Does anyone notice the heavy hand of government in this? Certainly Gray Janet doesn’t.
Napolitano’s biggest complaint is that her office wasn’t notified until two days after the start of the incident, even though offices reporting to her were notified the same day as the pipeline rupture. She also complained that the petroleum industry failed to anticipate the consumer panic, but this was caused largely by irresponsible media coverage, which Janet’s entire state government also failed to anticipate.
Napolitano failed to mention that the entire problem would never have occurred except for EPA rules requiring a unique “Phoenix blend” of gasoline in the Phoenix metropolitan area. Had Napolitano been forward looking, she would have requested a temporary EPA waiver, which would have been granted in time to avert the crisis.
Finally, nowhere in the superficially comprehensive newspaper article are environmental restrictions or the “Phoenix blend” requirements mentioned. The detailed listing of events even fails to mention the most significant recent event - the EPA waiver!

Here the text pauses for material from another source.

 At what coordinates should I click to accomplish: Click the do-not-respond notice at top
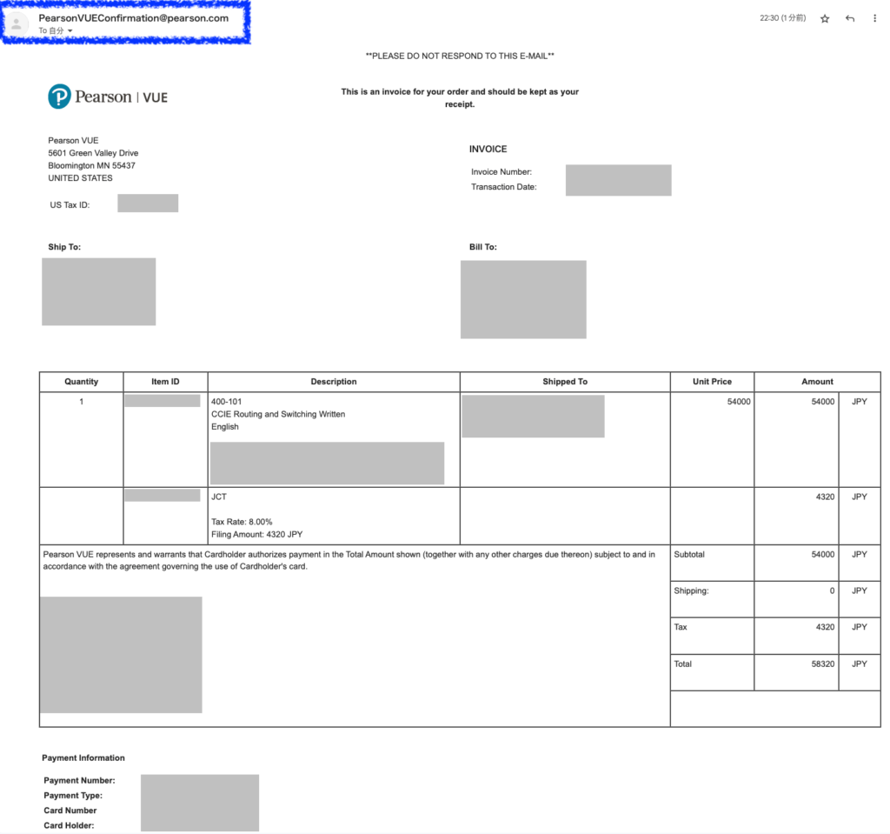(459, 56)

This is not the first time that the Arizona Republic has shown a significant pro-environmentalist bias in its stories.
Very well said, John.
I am going to link to your essay ASAP! Gray Napolitano - heh heh
BTW I think the panic buyers must be getting filled up, the lines seem much shorter today. Still not short enough for me to wait in, but better than Monday by far.
Public vs Private Sector
More on the gas situation here in Phoenix. John wrote a great explanation and timeline of the current gas crunch. We have our very own Governor ‘Gray’ Napolitano - hee…

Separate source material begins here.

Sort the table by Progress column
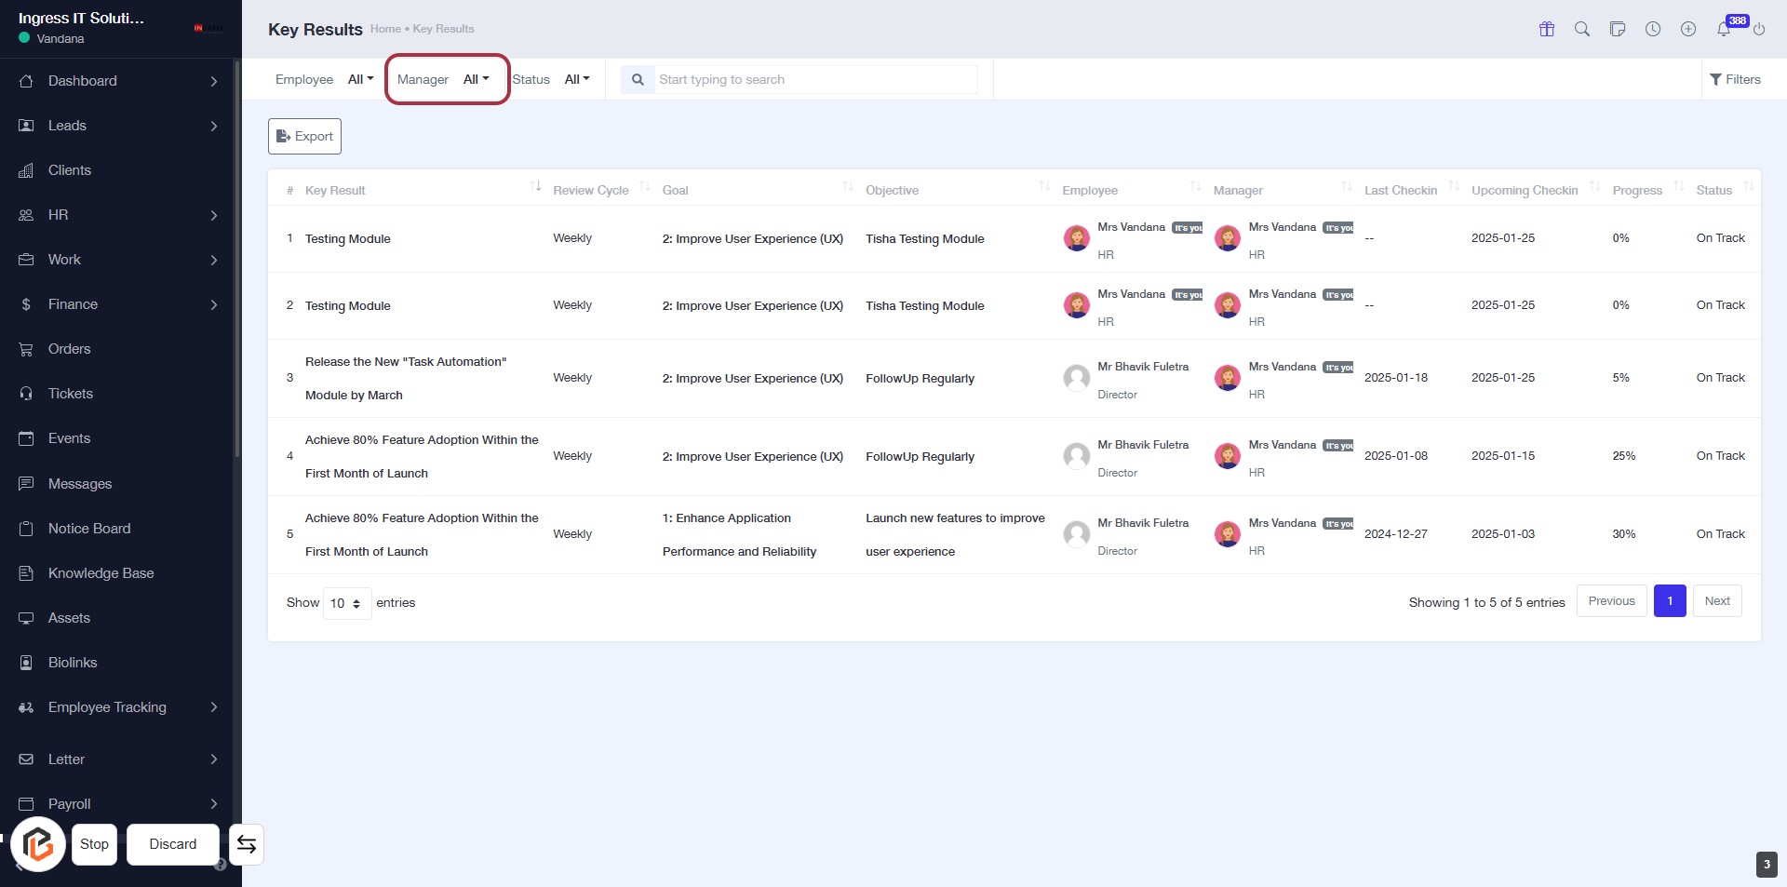 [1637, 190]
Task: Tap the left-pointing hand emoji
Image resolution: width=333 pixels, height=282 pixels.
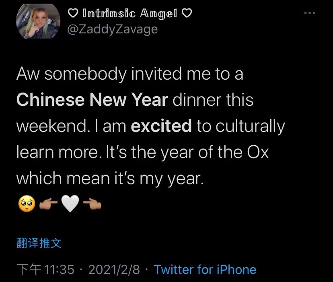Action: point(92,205)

I sent a friend of mine a link to this story. He is involved inside a major gasoline company in the valley and he wrote:
Every word of that (this story) is true but there’s more. Two days after the pipeline
broke represenatives of at least three oil companies, Chevron, ARCO, and Phillips
66 met with the Governors office to brief them on the pipeline problem. They
requested that day a temporary lifting of the Phoenix blend requirement to
start getting other sources of gas into the valley. The Governors office
refused their request telling them that they were “over reacting”. Chevron briefed
their dealers two days before the lines began to form that there was an
impending severe shortage with 30% of the valleys gas shut off and that the
governors office refused to allow non Phoenix gas into the market. Two days later the
valley ran out of gas. Thanks Janet. She had good information delivered to
her from industry people who understood the situation, and she chose to ignore
it. Now she is grandstanding claming to be “solving the very problem that
she created”. In addition, she is demonizing the very people who gave her the
correct information. Hope this clears it up a bit.